__Exercise instructions__: Reproduce the listing below exactly, from its first line down to and including the line with "Show the Route of flight T90".

__Entries shown__:
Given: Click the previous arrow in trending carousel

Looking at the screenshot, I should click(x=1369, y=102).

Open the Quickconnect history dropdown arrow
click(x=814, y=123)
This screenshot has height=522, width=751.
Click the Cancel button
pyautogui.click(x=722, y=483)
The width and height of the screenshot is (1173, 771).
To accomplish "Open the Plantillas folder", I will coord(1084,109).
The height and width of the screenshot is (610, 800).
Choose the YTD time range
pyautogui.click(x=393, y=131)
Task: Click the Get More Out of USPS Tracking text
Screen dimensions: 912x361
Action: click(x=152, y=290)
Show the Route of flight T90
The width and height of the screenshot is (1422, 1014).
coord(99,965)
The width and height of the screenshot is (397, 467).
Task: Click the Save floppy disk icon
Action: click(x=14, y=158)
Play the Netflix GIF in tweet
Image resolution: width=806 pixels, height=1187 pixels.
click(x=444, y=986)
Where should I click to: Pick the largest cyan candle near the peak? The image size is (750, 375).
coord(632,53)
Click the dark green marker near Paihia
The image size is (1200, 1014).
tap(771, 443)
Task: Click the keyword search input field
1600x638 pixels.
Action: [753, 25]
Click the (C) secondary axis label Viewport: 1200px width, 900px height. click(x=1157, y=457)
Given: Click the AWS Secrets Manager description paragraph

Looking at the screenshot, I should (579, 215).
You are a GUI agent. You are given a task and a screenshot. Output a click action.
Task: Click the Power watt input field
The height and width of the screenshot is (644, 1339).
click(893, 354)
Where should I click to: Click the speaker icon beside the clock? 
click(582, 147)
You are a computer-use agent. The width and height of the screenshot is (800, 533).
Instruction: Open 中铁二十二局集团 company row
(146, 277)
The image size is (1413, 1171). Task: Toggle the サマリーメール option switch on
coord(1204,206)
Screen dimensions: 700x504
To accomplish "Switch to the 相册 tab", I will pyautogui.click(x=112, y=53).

__Answer space__:
Given: Click the previous arrow in trending carousel

Looking at the screenshot, I should click(x=1369, y=102).

Open the Quickconnect history dropdown arrow
click(x=814, y=123)
This screenshot has height=522, width=751.
Click the Cancel button
pyautogui.click(x=722, y=483)
The width and height of the screenshot is (1173, 771).
To accomplish "Open the Plantillas folder", I will coord(1084,109).
The height and width of the screenshot is (610, 800).
Choose the YTD time range
pyautogui.click(x=393, y=131)
Task: Click the Get More Out of USPS Tracking text
Screen dimensions: 912x361
Action: click(x=152, y=290)
Show the Route of flight T90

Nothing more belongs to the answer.